Knee Pain and What to Do About It (Part 2)

In the previous article, I mentioned that the root cause of 95% of knee pain is not muscle weakness around the knee or the knee joint itself.

One of the biggest causes of knee pain is poor hip control and a lack of hip strength, which then result in more stress at the knee.

If you get better control of the hips and learn how to use them the stress on the knees drops significantly.

It’s almost like magic, and once you experience the difference, you’ll never approach training your lower body the same way again.

But there is a second factor involved in knee pain that’s almost as common as poor hip control… and that’s overly stiff quadriceps (thigh) muscles.

I see this a lot, and sitting at home more during the pandemic is making it more common.

Here’s how this problem manifests:

When you drop down into a squat, lunge, or step down from something, some of your thigh muscles need to continue to contract but elongate at the same time to control the movement.

It’s call an “eccentric” contraction.

To better visualize this, think of doing a biceps dumbbell curl — as you curl the weight up, your biceps muscle contracts and shortens, and when you lower the weight, the muscle is still contracting but elongating so that you can control the weight going down.

Your thigh muscles work the same way when you lower down into a squat, lunge, or step.

But…. the eccentric control on the way down is dependent on your brain knowing how to fire the muscles to control the movement.

If your brain doesn’t understand how to control the muscle, it likely won’t let it elongate much, and that effectively creates stiffness….. and stiffness in a quad muscle results in the kneecap being pulled upward when you move downward (some of you might have seen this in your knee x-rays) and that results in pain.

Over time, stiffness and holding too much “tone” in the thigh muscles becomes the norm.

Ironically, the stiffness will feel totally normal to you…. except for the pain in your knees.

Learning to use the hips better does allow the thighs to gradually let go over time, but there is something else you can do to speed this process up.

Foam Rolling Front Quadriceps

Foam Rolling Front Quadriceps

Foam Rolling Lateral Quadriceps

Foam Rolling Lateral Quadriceps

Self-massage can be a love/hate thing, but in this case, it’s definitely worth it.

To do this I recommend starting with a fairly soft foam roller, and rolling both the front and side of both thighs, going slowly and making sure you can still breathe as you roll.

However, getting on top of the roller and supporting yourself can be challenging for many people.

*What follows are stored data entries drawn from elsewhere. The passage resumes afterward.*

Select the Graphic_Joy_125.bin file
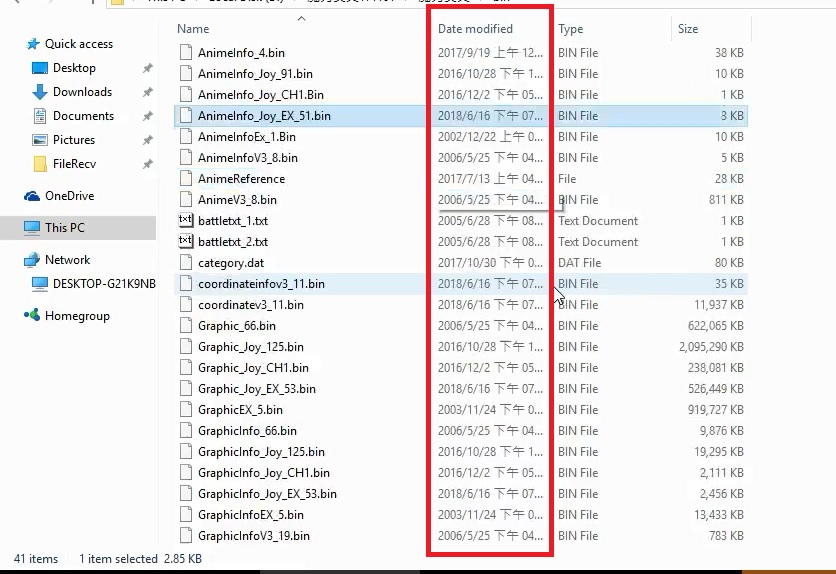Image resolution: width=836 pixels, height=574 pixels. pos(251,347)
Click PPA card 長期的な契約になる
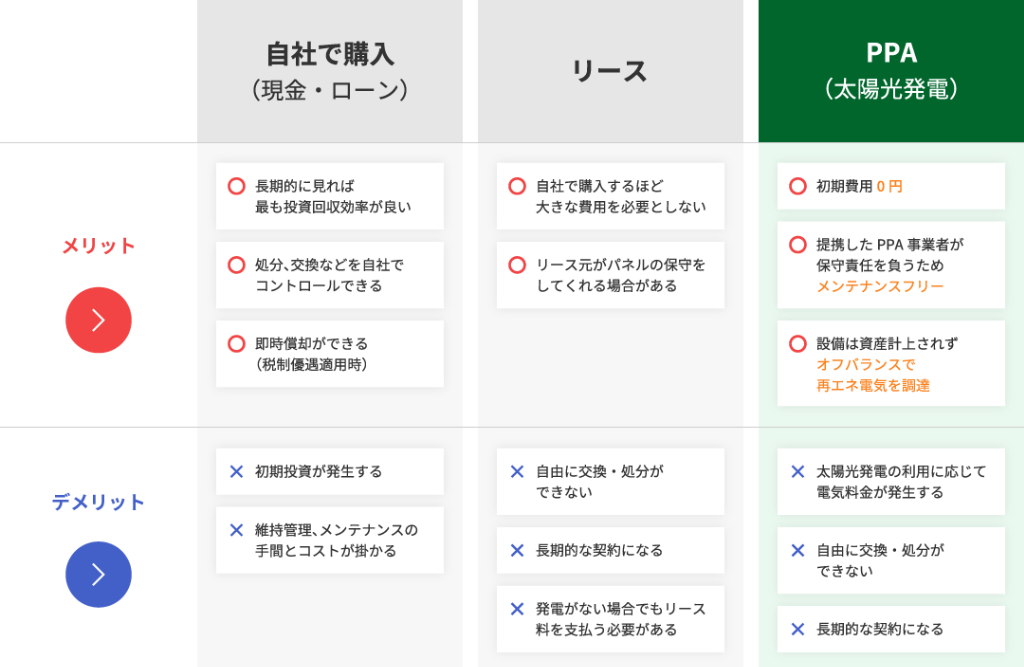Viewport: 1024px width, 667px height. point(890,629)
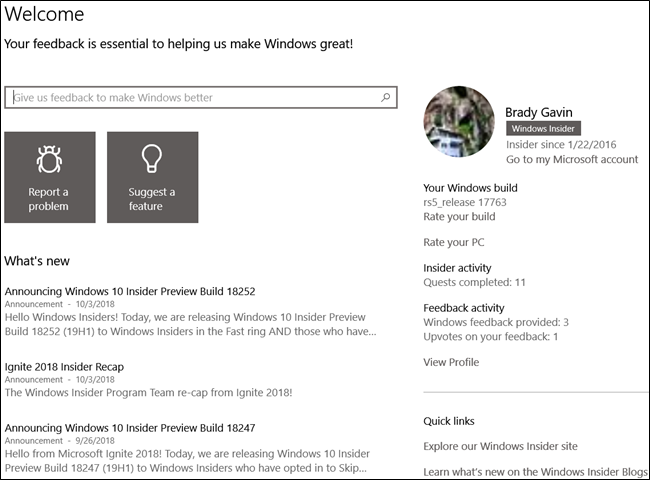The image size is (650, 480).
Task: Open Quests completed: 11
Action: tap(474, 282)
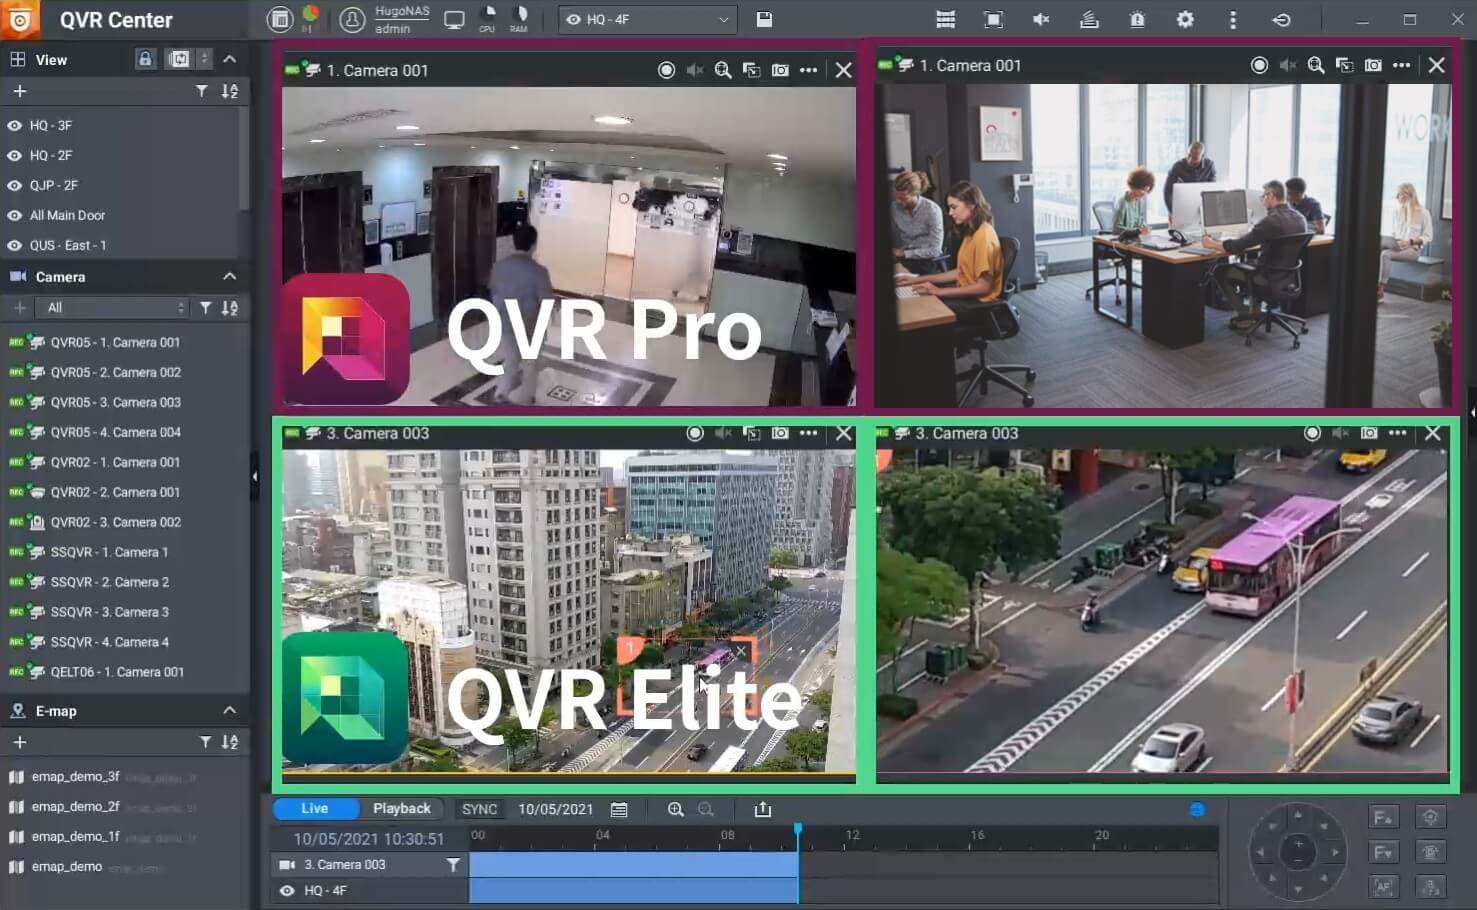This screenshot has height=910, width=1477.
Task: Toggle manual recording in top-left Camera 001 pane
Action: 666,70
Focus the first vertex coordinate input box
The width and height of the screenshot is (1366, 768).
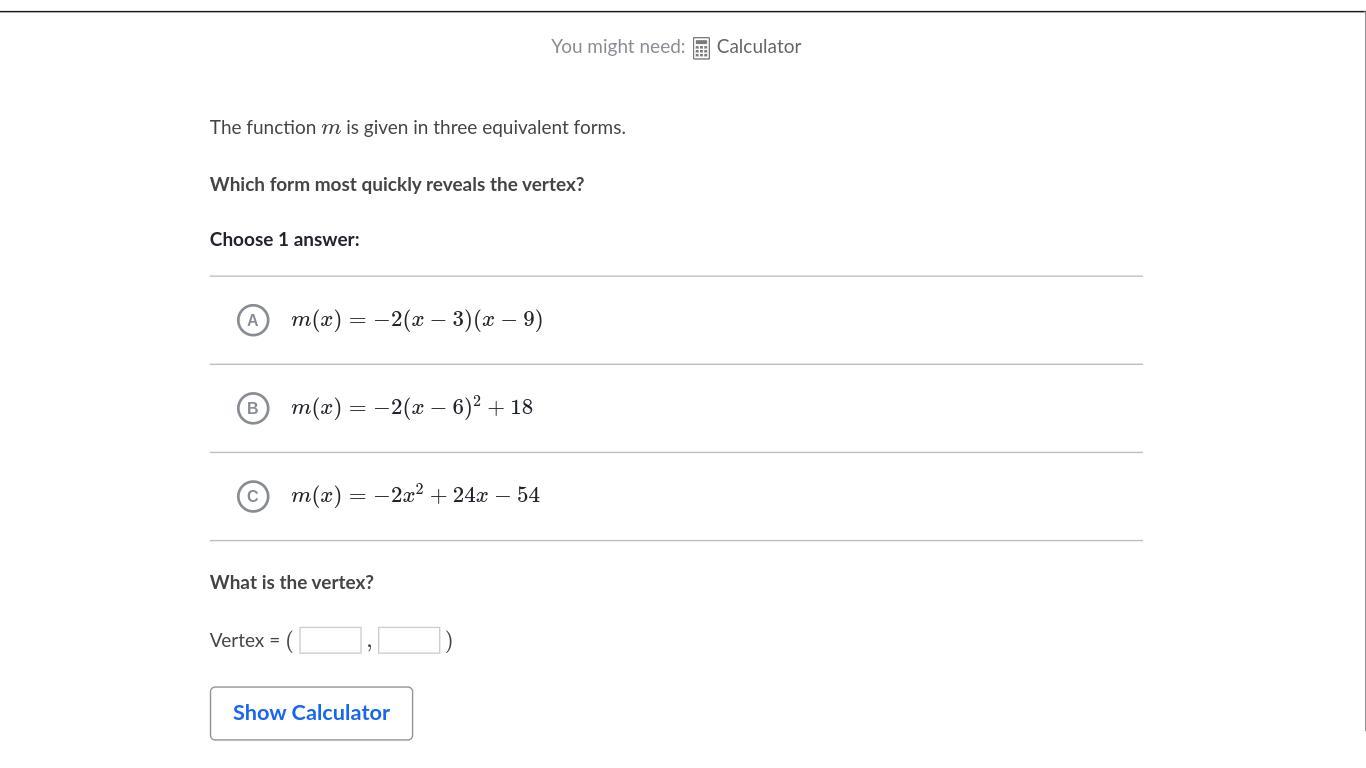click(330, 640)
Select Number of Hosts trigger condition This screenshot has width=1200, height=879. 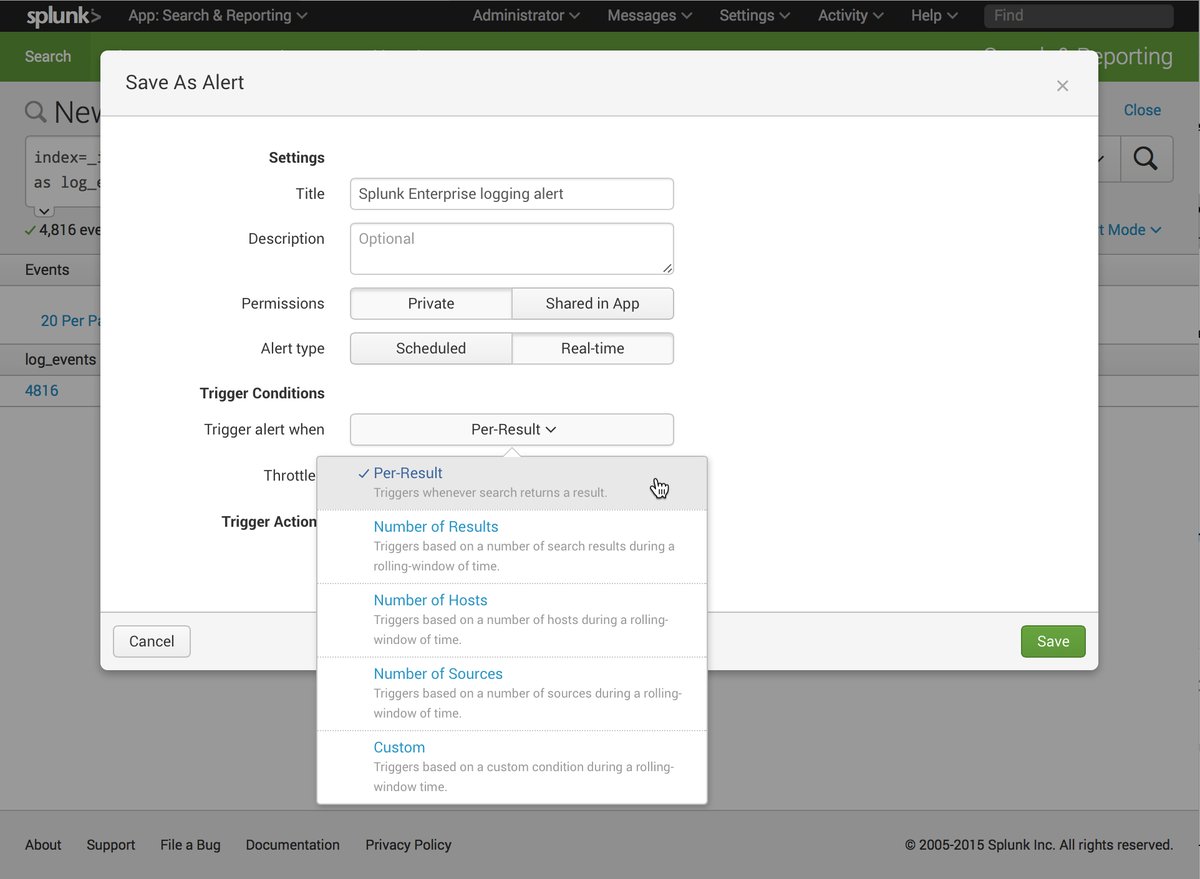click(430, 600)
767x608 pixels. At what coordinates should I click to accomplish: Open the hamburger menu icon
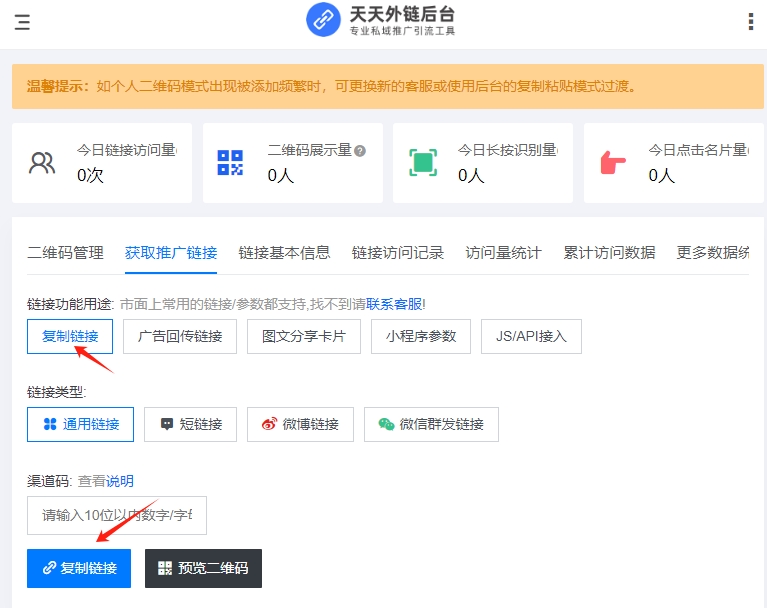[22, 22]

If you’re unable to maneuver your body onto a roller or the roller is just too painful, I recommend using a “stick roller” or even the rolling pin from your kitchen (my personal MacGyver solution) and rolling up and down your thigh while in a sitting position.

The thigh muscles may feel tender while doing this, but over time the tenderness will decrease and the suppleness of your muscles will increase.

And that in combination with better hip control will give your knees new life.

Doug Barsanti
ReInvention Fitness
reinventionfitness.com
(831) 239-7926

P.S. Tight thigh muscles are also common with knee replacements. My observation is that whatever situation you had that led to arthritis in the knee (quite often poor hip control and stiff thighs) is still there after the replacement surgery.